The glucocorticoid treatment strategies acceptable for the participants were as follows: glucocorticoid injections at the sites of articular and periarticular/enthesial inflammation (136 [82.9%] participants), short-term high-dose oral therapy (e.g., 50 mg/day) (22 [13.4%]), long-term low-dose oral therapy (9 [5.5%]), local and/or oral therapy for uveitis (110 [67.1%]), all approaches (7 [4.3%]), and none (5 [3.1%]) (Fig. 3). The top three countries were selected based on the number of participants (Türkiye, Poland, and Czech Republic); steroid use strategies among these three countries were compared with the Chi-square test. There was no statistically significant difference in the use of glucocorticoid injections at the sites of articular and periarticular/enthesial inflammation, short-term high-dose oral glucocorticoid therapy, and long-term anti-inflammatory glucocorticoid oral therapy at low doses (p > 0.05). There was only a significant difference between countries in steroid use for the management of uveitis (p = 0.02) (92.8% for Poland, 69.6% for the Czech Republic, and 50% for Türkiye). The prominent countries in terms of the use of short-term high-dose oral glucocorticoid therapy were Türkiye (n = 6), Poland (n = 4), Ukraine (n = 3), and the Czech Republic (n = 3). The prominent countries in terms of the use of long-term anti-inflammatory glucocorticoid oral therapy at low doses were Türkiye (n = 2), Poland (n = 2), and Croatia (n = 2).

Fig. 3figure 3

AxSpA glucocorticoid treatment strategies acceptable for the survey participants

The conventional synthetic disease-modifying antirheumatic drugs (csDMARDs) of choice for peripheral manifestations/arthritis of axSpA were methotrexate (103 [62.8%] participants), sulfasalazine (143 [87.2%]), and leflunomide (29 [17.7%]).
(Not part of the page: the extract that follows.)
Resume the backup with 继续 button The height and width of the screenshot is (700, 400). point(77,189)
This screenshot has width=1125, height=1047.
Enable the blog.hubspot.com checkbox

The scenarios where biologics such as tumor necrosis factor (TNF)-alpha inhibitors were preferred were as follows: 148 (90.2%) participants pointed to cases when different NSAIDs and non-pharmacological treatment modalities were ineffective, 135 (82.3%)  - when axSpA activity measured by composite measures (e.g. BASDAI, ASDAS) was persistently high, 26 (15.9%) -  when above low disease activity, and 100 (60.9%) -  when fast progression of structural damage on X-ray. (Fig. 4).

Fig. 4figure 4

The main scenarios when biological drugs for axSpA are preferred the survey respondents

When TNF-alpha inhibitor therapy failed to suppress inflammation (secondary ineffectiveness, not side effects), the preferred treatment strategies were as follows: 44 (26.8%) participants reported administering another TNF-alpha inhibitor, 64 (39%) -  administering anti-IL-17 therapy, 32 (19.5%) -  administering a JAK inhibitor, and 91 (55.5%) reported that all three options were applicable. The number of participants who routinely applied non-pharmacological treatment modalities was 143 (87.2%). The number of participants who discussed the most preferred treatment modalities and best possible management plans with their patients with axSpA and/or their caregivers as part of a shared decision-making process was 146 (89%). The number of participants who considered costs incurred when evaluating the cost-effectiveness of imaging/treatment modalities, particularly biologic/targeted synthetic drugs, was 126 (76.8%).

The number of participants who encountered patients who developed axSpA after recovering from COVID-19 was 57 (34.8%).

An open-ended question was used to identify priorities in specialty training for diagnosis and management of patients with axSpA. The following three main themes were mentioned by the participants: assessment of inflammatory back pain (n = 40), radiologic examination (n = 37), and early diagnosis (n = 28).